__Text shown__:
# I want to learn how to do 360's



## DiscoStu (Jul 2, 2009)

Linky

Especially This


----------



## Guest (Feb 7, 2010)

DiscoStu said:


> Linky
> 
> Especially This


sweet ass videos. i guess i have a lot more i should learn before doing 360's i need to master all 4 180's first


----------



## boardaddicktd (Dec 31, 2009)

BrianBlueMT said:


> sweet ass videos. i guess i have a lot more i should learn before doing 360's i need to master all 4 180's first


yea snowboard addictions video on spins is sikk! def helps to have all 4 180's under ur belt first. just remember to turn your head when ur trying ur 3's. your body isn't going to turn without your head!!!


----------



## 1337 ride (Jan 4, 2010)

yeah snowboard addiction really have the best snowboard tuts. on utube. they explain everything and go in depth on the tricks, wich helps alot.

__Entries shown__:
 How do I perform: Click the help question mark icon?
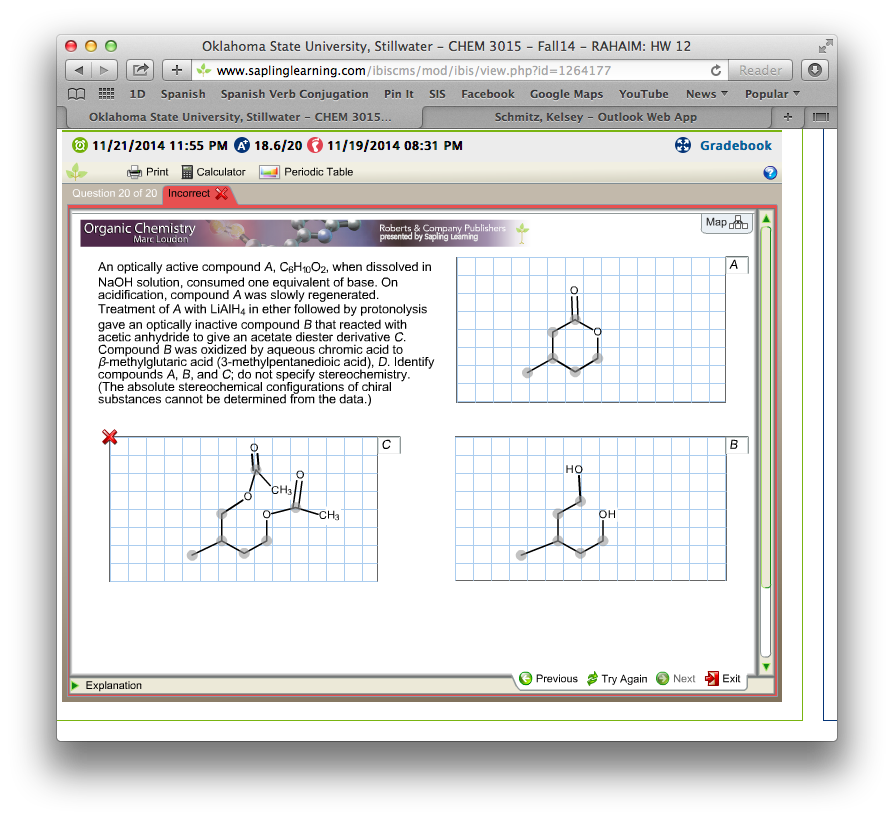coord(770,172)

--

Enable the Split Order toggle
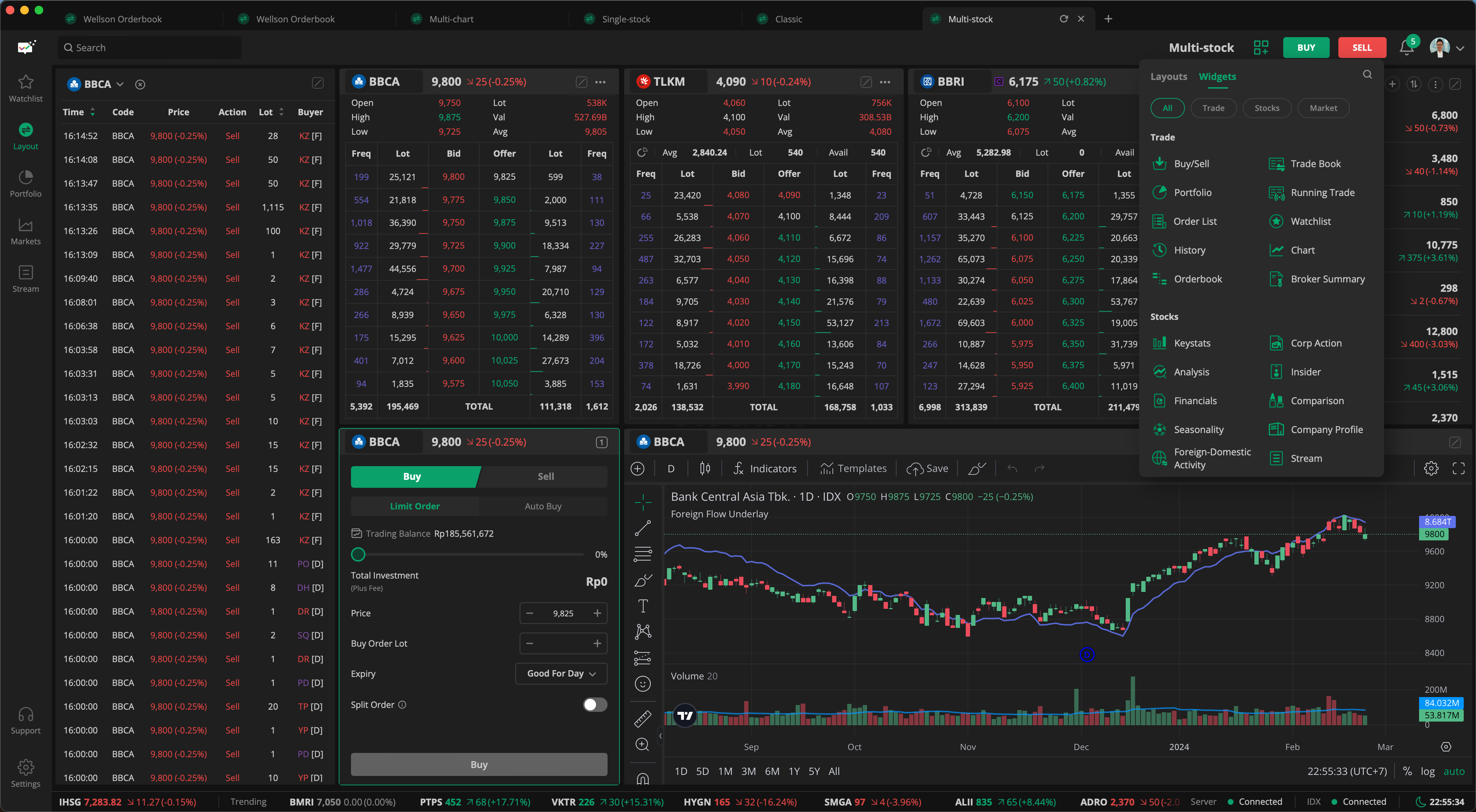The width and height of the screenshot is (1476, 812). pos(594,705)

__Requests__:
a. In the forum thread about learning 360s, which body part does one poster say to turn when trying a 360?
b. Extend the forum thread about learning 360s from where it stops, adding text that follows its last post.

__Responses to the exercise__:
a. Your head.

b.
picked up a thing or two from mr. nev lapwood 

and for the 360, what i do when i hit 3s, is that i make a slight s turn before taking off, im riding down to the jump a bit on the right side, make a gentle carve so i get more on the left side, and as im at the bottom of the kicker, i make a slight s turn and take off straight. just turn my shoulders and grab a indy or something, keep my body position for as long as possible, keep my shoulders rotating, spot my landing and land. doesnt require any prewinding or just throwing yourself around. perhaps at smaller kickers and if ur new at it, prewind a bit so ull come around, and get used to it.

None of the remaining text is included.